33Le scepticisme dont se réclame Leopardi ne peut donc être qu’un scepticisme moderne. Il se différencie du scepticisme antique qui suspend le jugement dans l’opposition de deux propositions contradictoires caractérisées par leur force égale, et propose de s’arracher à l’alternative entre l’infini et le fini, au pari de l’infini contre le fini, par un doute radical qui devient par là-même une certitude radicale – celle de la fausseté de la religion (« si la religion n’est pas vraie… », se la religione non è vera…) et de la barbarie de l’interdit du suicide.

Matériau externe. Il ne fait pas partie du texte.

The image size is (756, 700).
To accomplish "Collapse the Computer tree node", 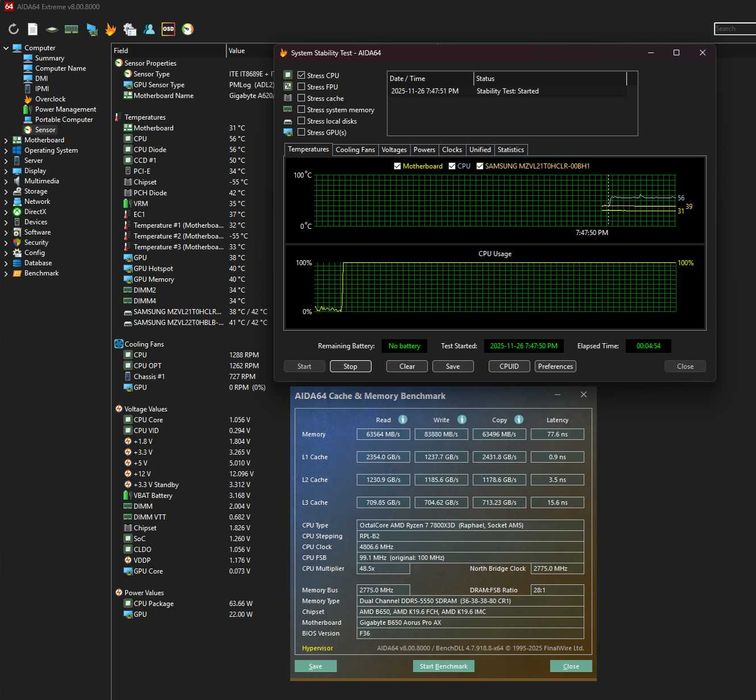I will pyautogui.click(x=6, y=48).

34« Absolument parlant, dans l’idée qui caractérise le christianisme, l’existence se fait horreur et se contredit elle-même par nature » [2384]. Cette tendance à l’inaction, au « ne pas agir ou s’en empêcher » qui caractérise en propre la morale de mort différée soutenue par le christianisme atteint donc son point culminant dans l’interdit du suicide. Il faut ici se remémorer le chant XIII de l’Enfer, où Dante rencontre, au deuxième giron du septième cercle, les suicidés, changés en arbre et subissant le châtiment éternel de la tourmente et du déchirement par les harpies. Les suicidés sont ceux qui, dans la perspective chrétienne, ont manifesté le désir impie de mort et la volonté de s’arracher à l’efflorescence monstrueuse de l’illusion chrétienne. Ils ont été, à la toute fin de leur existence terrestre, les déracinés de la foi. La poésie dantesque les condamne à purger la peine éternelle d’un enracinement qui leur rappelle la puissance de l’interdit divin. Leopardi met en lumière l’aberration conceptuelle, de même que la barbarie intrinsèque, d’un tel interdit. Il ne se fait cependant pas l’apologiste du suicide3 mais place le christianisme en face des contradictions qui révèlent son véritable visage : celui du nihilisme. Aussi peut-il conclure dans cette pensée du 19 mars 1821 qu’« aujourd’hui, en dernière analyse, la cause du malheur de l’homme misérable, mais qui n’est ni stupide ni lâche, est l’idée de la religion ». Leopardi n’est pas le penseur du génie du christianisme. Le génie habite pour lui un tout autre lieu : celui de la pensée qui, unissant raison et nature, philosophie et poésie, s’incarne non dans les arbres murmurant aux enfers mais dans la fleur rencontrée sur le mont du Vésuve, le genêt dont le parfum vient consoler le désert.
Notes de bas de page
1 Cosa arcana e stupenda, op. cit., p. 152.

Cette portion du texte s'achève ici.